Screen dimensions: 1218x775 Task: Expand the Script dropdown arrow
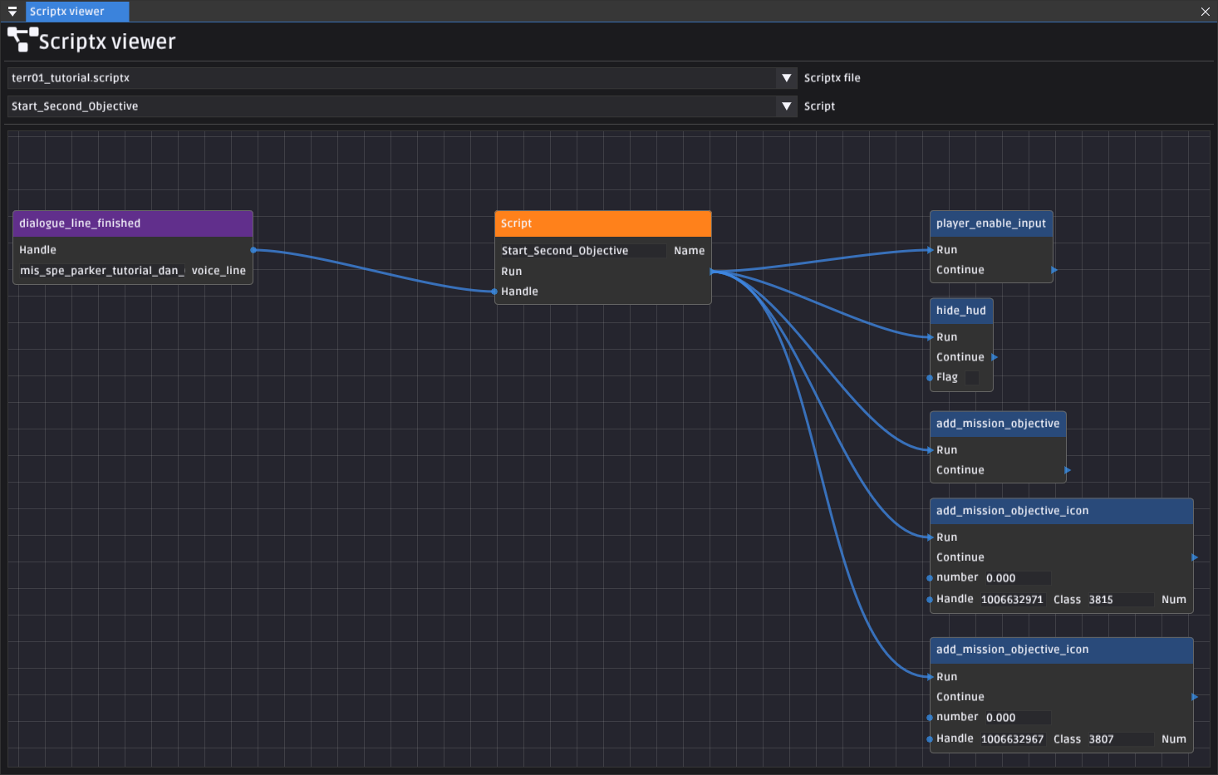click(x=786, y=106)
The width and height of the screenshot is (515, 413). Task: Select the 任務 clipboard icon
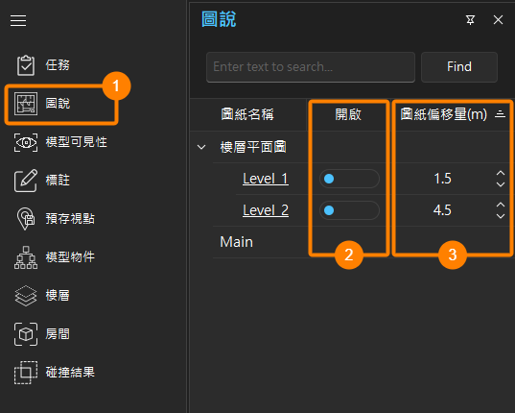26,65
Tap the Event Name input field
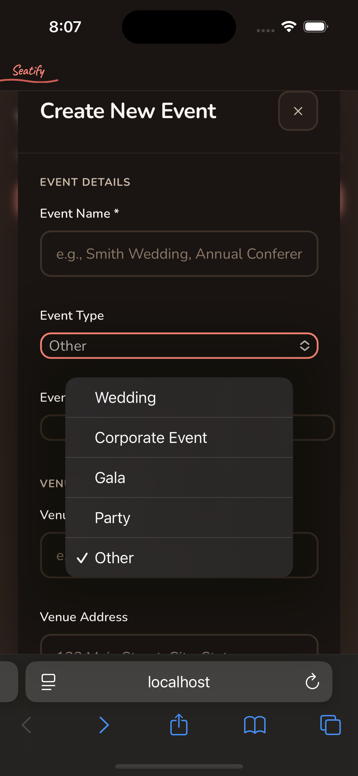This screenshot has height=776, width=358. click(x=179, y=254)
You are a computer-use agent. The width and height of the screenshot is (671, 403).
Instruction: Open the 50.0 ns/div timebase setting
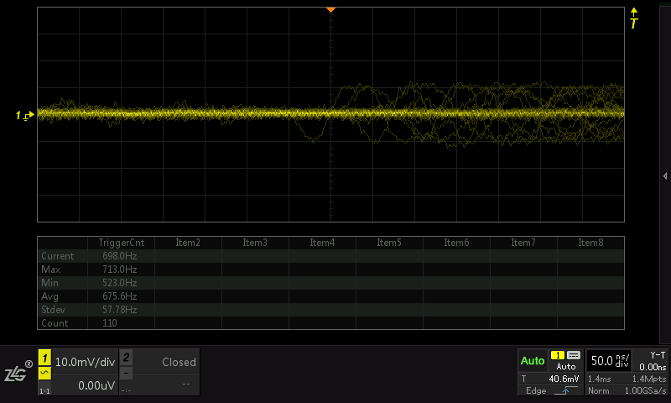609,361
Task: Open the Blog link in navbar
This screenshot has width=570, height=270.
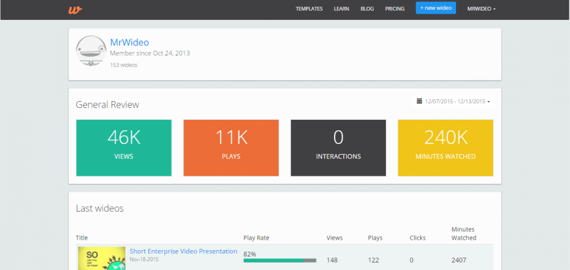Action: coord(367,9)
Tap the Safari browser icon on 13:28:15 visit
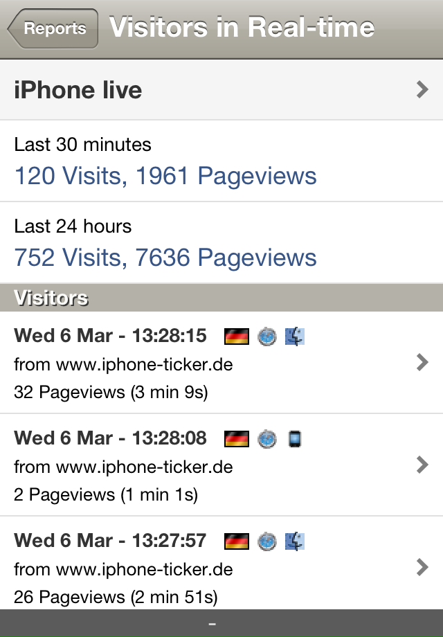The height and width of the screenshot is (637, 443). pos(267,337)
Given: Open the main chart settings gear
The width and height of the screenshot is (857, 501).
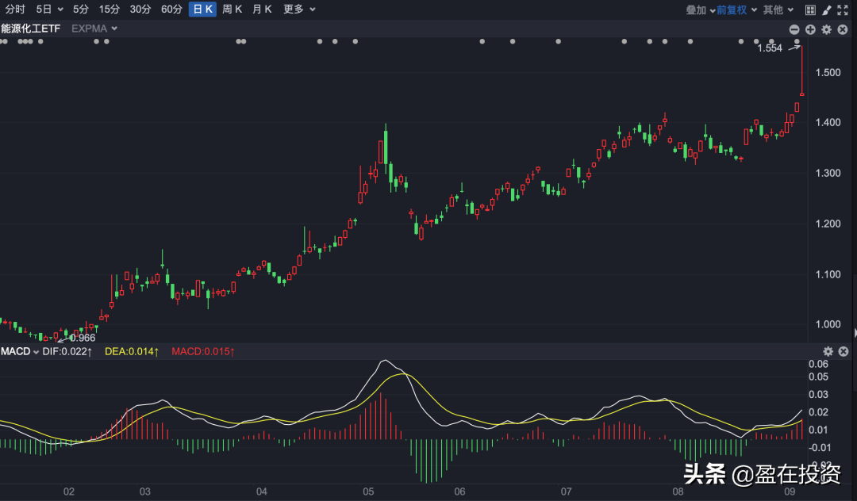Looking at the screenshot, I should [826, 29].
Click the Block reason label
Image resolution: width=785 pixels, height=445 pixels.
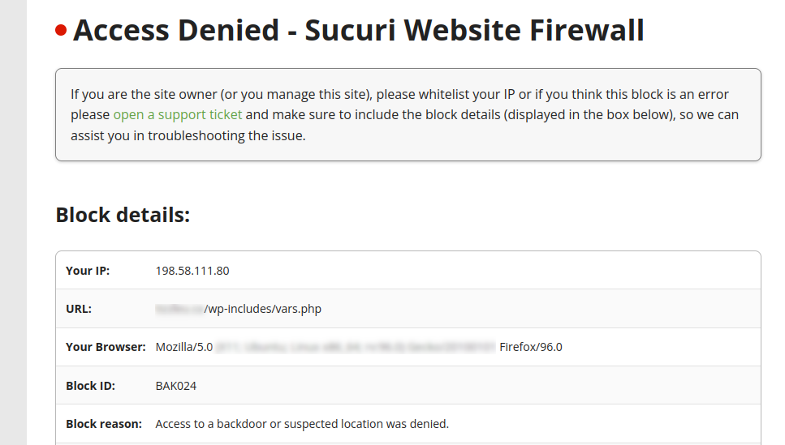[x=104, y=424]
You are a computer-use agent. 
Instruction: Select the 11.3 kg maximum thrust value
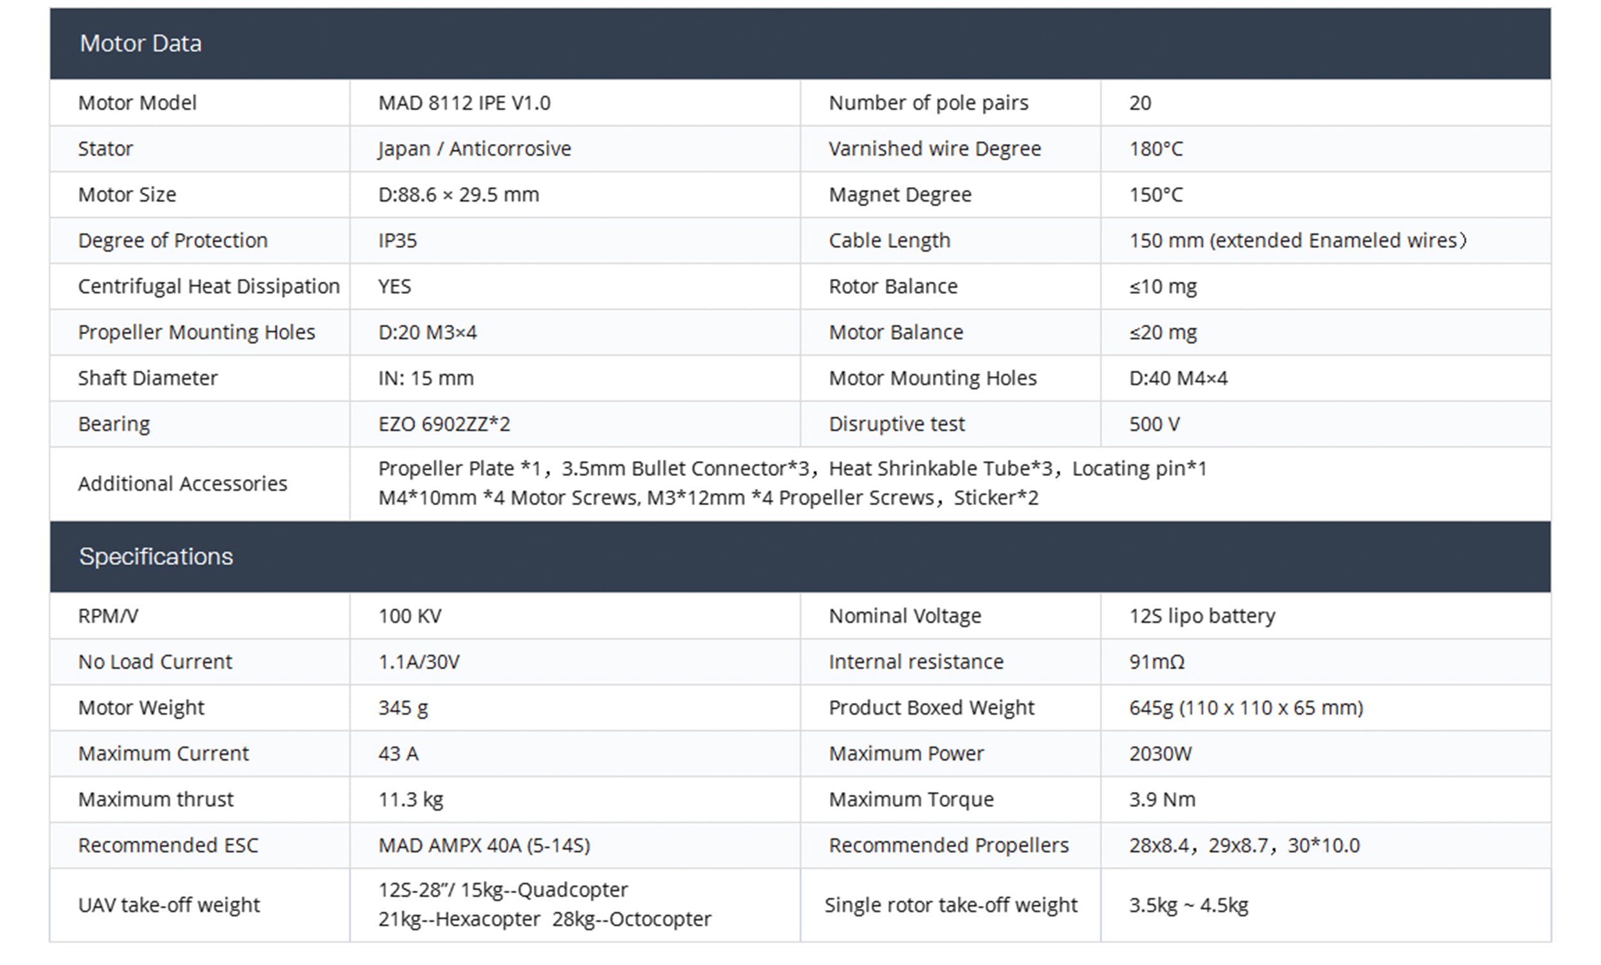pos(411,799)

━━━━━━━━━━━━━━━━━━━━

Try it >> Return an exact transcription of the entries above, excluding each image.

Exercise result >>
Screen dimensions: 1218x775 Task: Expand the Script dropdown arrow
click(x=786, y=106)
The width and height of the screenshot is (515, 413). Task: Select the 任務 clipboard icon
26,65
Tap the Event Name input field
This screenshot has height=776, width=358. click(x=179, y=254)
You are a computer-use agent. The width and height of the screenshot is (671, 403).
Instruction: Open the 50.0 ns/div timebase setting
609,361
Task: Open the Blog link in navbar
This screenshot has width=570, height=270.
Action: coord(367,9)
Tap the Safari browser icon on 13:28:15 visit
The height and width of the screenshot is (637, 443). pos(267,337)
Given: Open the main chart settings gear
The width and height of the screenshot is (857, 501).
Looking at the screenshot, I should [826, 29].
Click the Block reason label
Image resolution: width=785 pixels, height=445 pixels.
[x=104, y=424]
You are a computer-use agent. 
Instruction: Select the 11.3 kg maximum thrust value
pos(411,799)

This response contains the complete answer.